━━ SUPPLIED RECORDS ━━
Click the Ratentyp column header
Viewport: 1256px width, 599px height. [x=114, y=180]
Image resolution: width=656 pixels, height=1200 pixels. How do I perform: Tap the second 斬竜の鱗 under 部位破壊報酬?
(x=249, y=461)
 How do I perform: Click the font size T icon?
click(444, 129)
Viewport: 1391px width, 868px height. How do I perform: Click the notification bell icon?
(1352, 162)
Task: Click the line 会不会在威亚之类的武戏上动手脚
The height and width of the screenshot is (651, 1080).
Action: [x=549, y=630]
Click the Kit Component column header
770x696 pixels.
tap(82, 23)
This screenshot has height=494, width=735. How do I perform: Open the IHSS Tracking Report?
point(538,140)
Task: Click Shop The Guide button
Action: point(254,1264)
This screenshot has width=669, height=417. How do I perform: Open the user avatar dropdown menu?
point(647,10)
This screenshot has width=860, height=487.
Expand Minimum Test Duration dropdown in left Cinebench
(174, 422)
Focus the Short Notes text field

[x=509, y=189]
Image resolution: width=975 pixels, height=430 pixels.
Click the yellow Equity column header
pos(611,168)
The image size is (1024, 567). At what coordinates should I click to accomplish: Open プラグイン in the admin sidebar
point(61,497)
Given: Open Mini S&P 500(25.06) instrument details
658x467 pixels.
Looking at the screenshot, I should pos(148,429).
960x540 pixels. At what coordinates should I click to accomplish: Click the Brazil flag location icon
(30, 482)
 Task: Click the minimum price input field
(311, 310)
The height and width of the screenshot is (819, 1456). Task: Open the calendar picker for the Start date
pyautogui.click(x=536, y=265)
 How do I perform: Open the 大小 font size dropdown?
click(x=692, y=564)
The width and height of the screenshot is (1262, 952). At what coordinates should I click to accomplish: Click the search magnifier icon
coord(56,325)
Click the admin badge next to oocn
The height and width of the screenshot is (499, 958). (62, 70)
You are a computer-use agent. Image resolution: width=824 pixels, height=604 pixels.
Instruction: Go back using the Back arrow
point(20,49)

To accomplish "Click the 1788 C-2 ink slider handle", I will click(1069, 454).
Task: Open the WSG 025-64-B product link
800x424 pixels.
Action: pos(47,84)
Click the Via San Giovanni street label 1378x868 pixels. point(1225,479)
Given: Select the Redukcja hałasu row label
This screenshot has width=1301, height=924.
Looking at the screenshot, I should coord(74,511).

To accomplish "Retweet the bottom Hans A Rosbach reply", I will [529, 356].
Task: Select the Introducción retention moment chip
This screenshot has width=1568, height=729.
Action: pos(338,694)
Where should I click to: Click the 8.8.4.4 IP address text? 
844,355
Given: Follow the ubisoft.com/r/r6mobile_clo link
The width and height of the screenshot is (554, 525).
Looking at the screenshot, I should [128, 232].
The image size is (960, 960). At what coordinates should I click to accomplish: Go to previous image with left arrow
━━━
◆ WHAT YOU HAVE TO DO
Wherever the string "link" occurs in the records above, copy that line.

◆ ANSWER BOX
Task: Open the WSG 025-64-B product link
Given: Follow the ubisoft.com/r/r6mobile_clo link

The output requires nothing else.